The problem → Restate the records in full, so that each line matches the original exactly.
———
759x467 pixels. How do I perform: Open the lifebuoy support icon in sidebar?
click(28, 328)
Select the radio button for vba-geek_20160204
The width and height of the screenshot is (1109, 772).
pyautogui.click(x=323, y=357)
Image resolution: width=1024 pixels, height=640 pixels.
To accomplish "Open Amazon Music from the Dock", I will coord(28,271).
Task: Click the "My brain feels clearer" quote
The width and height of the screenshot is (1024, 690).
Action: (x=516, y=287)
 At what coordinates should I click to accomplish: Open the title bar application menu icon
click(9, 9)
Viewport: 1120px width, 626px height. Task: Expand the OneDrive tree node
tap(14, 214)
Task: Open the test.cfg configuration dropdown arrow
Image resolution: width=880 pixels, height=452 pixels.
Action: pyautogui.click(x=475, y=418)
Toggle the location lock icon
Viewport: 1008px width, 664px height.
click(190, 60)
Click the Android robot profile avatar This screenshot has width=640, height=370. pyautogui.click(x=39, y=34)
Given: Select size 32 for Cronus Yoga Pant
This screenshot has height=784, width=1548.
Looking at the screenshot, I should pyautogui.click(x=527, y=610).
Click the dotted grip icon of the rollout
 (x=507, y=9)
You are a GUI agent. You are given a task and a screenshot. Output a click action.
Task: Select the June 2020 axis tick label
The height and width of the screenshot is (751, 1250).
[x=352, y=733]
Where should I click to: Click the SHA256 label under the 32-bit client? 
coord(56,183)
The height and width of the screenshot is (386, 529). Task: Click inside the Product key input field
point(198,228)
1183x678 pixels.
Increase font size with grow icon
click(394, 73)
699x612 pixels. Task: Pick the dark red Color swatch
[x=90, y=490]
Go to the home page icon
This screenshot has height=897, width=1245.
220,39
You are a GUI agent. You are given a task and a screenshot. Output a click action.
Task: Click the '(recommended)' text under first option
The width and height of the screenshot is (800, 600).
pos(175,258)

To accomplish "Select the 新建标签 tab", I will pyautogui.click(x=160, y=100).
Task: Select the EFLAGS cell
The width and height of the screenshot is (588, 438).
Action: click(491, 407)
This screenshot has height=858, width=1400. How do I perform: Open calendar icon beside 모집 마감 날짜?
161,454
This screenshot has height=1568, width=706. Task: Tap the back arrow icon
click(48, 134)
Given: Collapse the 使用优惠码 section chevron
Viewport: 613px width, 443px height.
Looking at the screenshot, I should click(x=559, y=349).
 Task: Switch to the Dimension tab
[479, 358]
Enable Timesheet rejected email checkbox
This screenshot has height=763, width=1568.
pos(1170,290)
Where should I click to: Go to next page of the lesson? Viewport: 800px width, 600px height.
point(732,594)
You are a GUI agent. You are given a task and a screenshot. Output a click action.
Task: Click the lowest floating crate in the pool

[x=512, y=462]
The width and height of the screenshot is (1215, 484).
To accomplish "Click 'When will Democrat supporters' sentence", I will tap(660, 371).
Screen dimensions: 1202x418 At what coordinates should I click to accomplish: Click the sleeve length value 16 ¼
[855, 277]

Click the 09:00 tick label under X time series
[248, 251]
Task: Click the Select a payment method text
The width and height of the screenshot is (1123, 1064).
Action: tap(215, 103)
———
Response to this task →
759x467 pixels. How do I perform: Open the lifebuoy support icon in sidebar?
click(28, 328)
Select the radio button for vba-geek_20160204
The width and height of the screenshot is (1109, 772).
pyautogui.click(x=323, y=357)
Image resolution: width=1024 pixels, height=640 pixels.
To accomplish "Open Amazon Music from the Dock", I will coord(28,271).
Task: Click the "My brain feels clearer" quote
The width and height of the screenshot is (1024, 690).
Action: (x=516, y=287)
 At what coordinates should I click to accomplish: Open the title bar application menu icon
click(9, 9)
Viewport: 1120px width, 626px height. Task: Expand the OneDrive tree node
tap(14, 214)
Task: Open the test.cfg configuration dropdown arrow
Image resolution: width=880 pixels, height=452 pixels.
Action: pyautogui.click(x=475, y=418)
Toggle the location lock icon
Viewport: 1008px width, 664px height.
click(190, 60)
Click the Android robot profile avatar This screenshot has width=640, height=370. pyautogui.click(x=39, y=34)
Given: Select size 32 for Cronus Yoga Pant
This screenshot has height=784, width=1548.
Looking at the screenshot, I should pyautogui.click(x=527, y=610).
Click the dotted grip icon of the rollout
 (x=507, y=9)
You are a GUI agent. You are given a task and a screenshot. Output a click action.
Task: Select the June 2020 axis tick label
The height and width of the screenshot is (751, 1250).
[x=352, y=733]
Where should I click to: Click the SHA256 label under the 32-bit client? 
coord(56,183)
The height and width of the screenshot is (386, 529). Task: Click inside the Product key input field
point(198,228)
1183x678 pixels.
Increase font size with grow icon
click(394, 73)
699x612 pixels. Task: Pick the dark red Color swatch
[x=90, y=490]
Go to the home page icon
This screenshot has height=897, width=1245.
220,39
You are a GUI agent. You are given a task and a screenshot. Output a click action.
Task: Click the '(recommended)' text under first option
The width and height of the screenshot is (800, 600).
pos(175,258)

To accomplish "Select the 新建标签 tab", I will pyautogui.click(x=160, y=100).
Task: Select the EFLAGS cell
The width and height of the screenshot is (588, 438).
Action: click(491, 407)
This screenshot has height=858, width=1400. How do I perform: Open calendar icon beside 모집 마감 날짜?
161,454
This screenshot has height=1568, width=706. Task: Tap the back arrow icon
click(48, 134)
Given: Collapse the 使用优惠码 section chevron
Viewport: 613px width, 443px height.
Looking at the screenshot, I should click(x=559, y=349).
 Task: Switch to the Dimension tab
[479, 358]
Enable Timesheet rejected email checkbox
This screenshot has height=763, width=1568.
pos(1170,290)
Where should I click to: Go to next page of the lesson? Viewport: 800px width, 600px height.
point(732,594)
You are a GUI agent. You are given a task and a screenshot. Output a click action.
Task: Click the lowest floating crate in the pool

[x=512, y=462]
The width and height of the screenshot is (1215, 484).
To accomplish "Click 'When will Democrat supporters' sentence", I will tap(660, 371).
Screen dimensions: 1202x418 At what coordinates should I click to accomplish: Click the sleeve length value 16 ¼
[855, 277]

Click the 09:00 tick label under X time series
[248, 251]
Task: Click the Select a payment method text
The width and height of the screenshot is (1123, 1064).
Action: tap(215, 103)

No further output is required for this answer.